Tests are expected to be a.test.z, where your namespace is a.z. Leiningen uses the clojure.test library, which is based on the is macro. This macro takes actual code and is smart enough to detect what you’re trying to do and tell you what’s wrong – it has some special cases which look at the predicate you’re using and format the output accordingly. RSpec is the closest thing that Ruby has to this, but it’s still very different.

So, what do I want to test? I suppose the main thing I want to verify is the structure of the data and whether the profiles are repeatable.

(deftest profile-structure
  (testing "Profile structure"
    (let [cat (rando-cat)]
      (is (instance? java.lang.Long (cat :id)))
      (is (instance? String (cat :name)))
      (is (instance? String (cat :home)))
      (is (instance? String (cat :color)))
      (is (instance? String (cat :destiny)))
      (is (instance? clojure.lang.ISeq (cat :friends))))))

This test generates a random cat profile and verifies that all the expected keys are present and the values are of the appropriate type. It runs and passes:

    [mboeh@orz:~/projects/cat-face]  % lein test

    Testing cat-face.test.core

    Ran 1 tests containing 6 assertions.
    0 failures, 0 errors.

If it had failed (as it did when I expected :id to be an Integer, not a Long), it prints out the failure nicely:

mboeh@orz:~/projects/cat-face % lein test

    Testing cat-face.test.core

    FAIL in (profile-structure) (core.clj:8)
    Profile structure
    expected: (instance? Integer (cat :id))
      actual: java.lang.Long

    Ran 1 tests containing 6 assertions.
    1 failures, 0 errors.

This is an example of the is macro being clever – it knows that instance? is checking for type, so it reaches into the code executed and extracts the actual class found. If it was just testing for true/false like a simple assert function, that information would be lost.

Let’s also make sure that cat-profile is repeatable given the same ID. I don’t think it’s possible to test exhaustively, or between runs (it should be, though), but let’s at least test that it returns the same thing 10 times:

(deftest repeatability
  (testing "Repeatability"
    (let [cat-id 1234
          same-cats (repeatedly 10 #(cat-profile cat-id))
          diff-cats (repeatedly 10 rando-cat)]
      (is (= 1  (count (distinct same-cats))))
      (is (= 10 (count (distinct diff-cats)))))))
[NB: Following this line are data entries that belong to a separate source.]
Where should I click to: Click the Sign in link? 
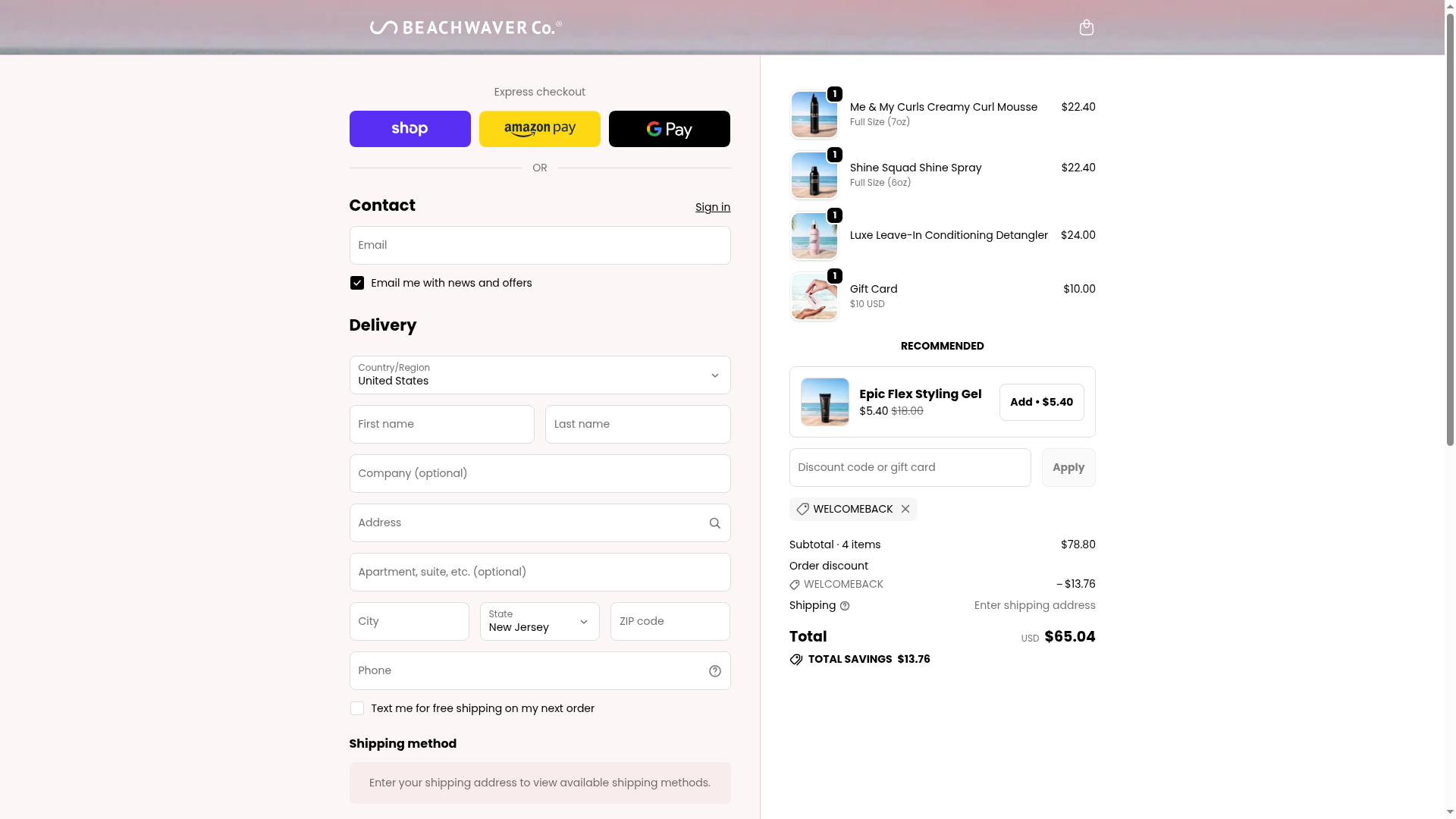tap(712, 207)
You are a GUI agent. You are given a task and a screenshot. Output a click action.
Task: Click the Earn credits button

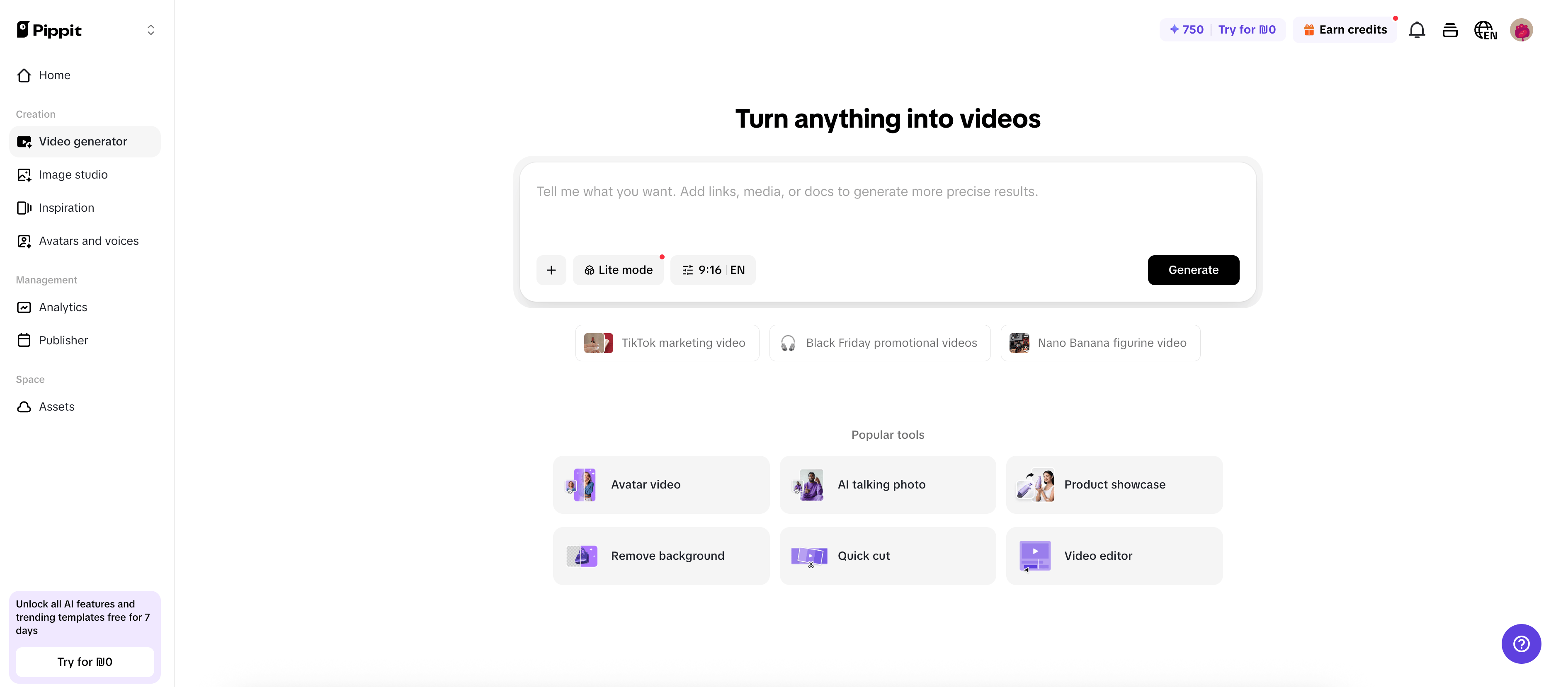tap(1345, 30)
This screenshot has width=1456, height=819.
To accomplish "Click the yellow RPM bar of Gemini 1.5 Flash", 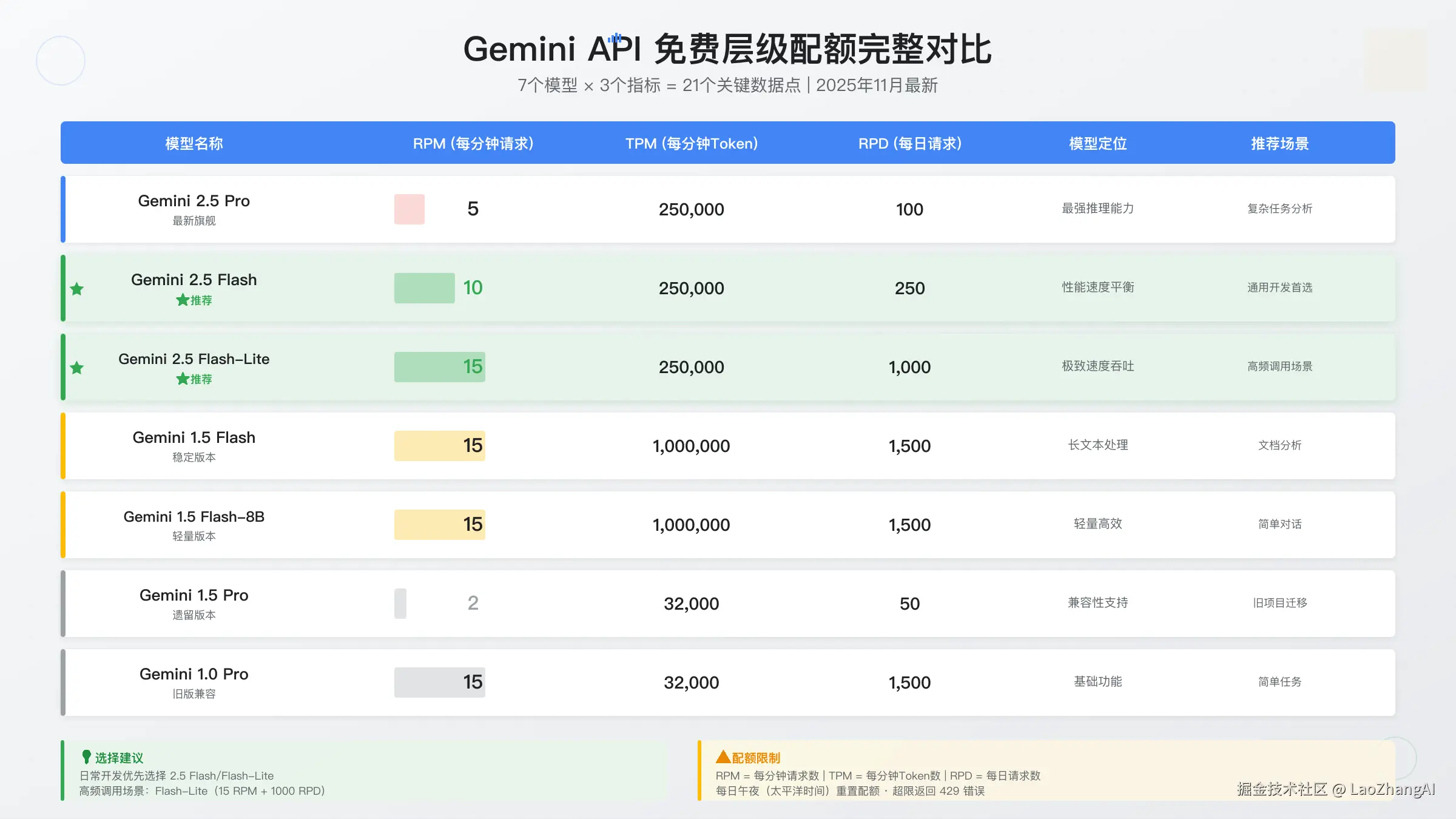I will (x=439, y=445).
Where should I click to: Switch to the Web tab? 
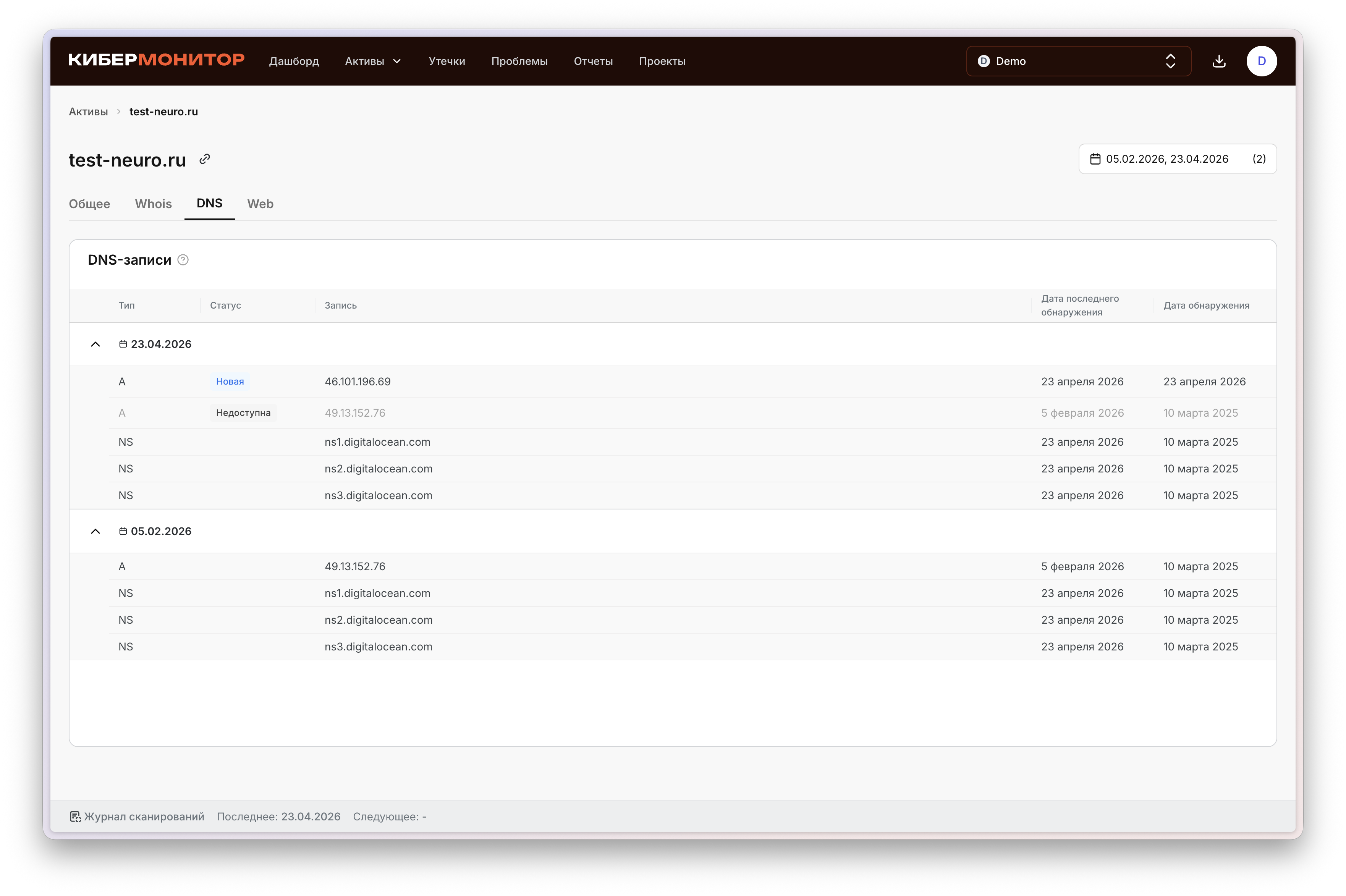(260, 204)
distinct will remove all but one of any identical entries in a seq. All right, now let’s run this and –

    ERROR in (repeatability) (
    expected: (= 10 (count (distinct diff-cats)))
      actual: java.lang.StackOverflowError: null
     at java.lang.ClassLoader.getCallerClassLoader (
        java.lang.Class.getMethods (
        clojure.lang.Reflector.getMethods (
        clojure.lang.Reflector.invokeInstanceMethod (
        cat_face.core$rand_with.invoke (core.clj:28)

Oh, hell.

Here we have our clever indefinitely-defined cat profiles biting us in the rear. distinct is attempting to recursively compare the profiles, which recurses endlessly and kills the stack. distinct doesn’t appear to have any way to control its recursion, so we’ll need to fix it on the other end. We still want to check the repeatability of the friends, but it should be sufficient just to validate the IDs generated. So:

(let [cat-id 1234
      ids-only     (partial map :id)
      safe-friends #(update-in % [:friends] ids-only)
      same-cats (map safe-friends (repeatedly 10 #(cat-profile cat-id)))
      diff-cats (map safe-friends (repeatedly 10 rando-cat))]
  (is (= 1  (count (distinct same-cats))))
  (is (= 10 (count (distinct diff-cats)))))))

We create ids-only, a function which will extract only the :id key from a seq of maps. We then create safe-friends, a function which will use the update-in function to associate the :friends key with that list of IDs. And then we apply safe-friends to both cat seqs. Now we’re safe from infinite recursion:

    Testing cat-face.test.core

    Ran 2 tests containing 8 assertions.
    0 failures, 0 errors.

Victory! Next step: a web interface with Noir (or possibly back to mass-download).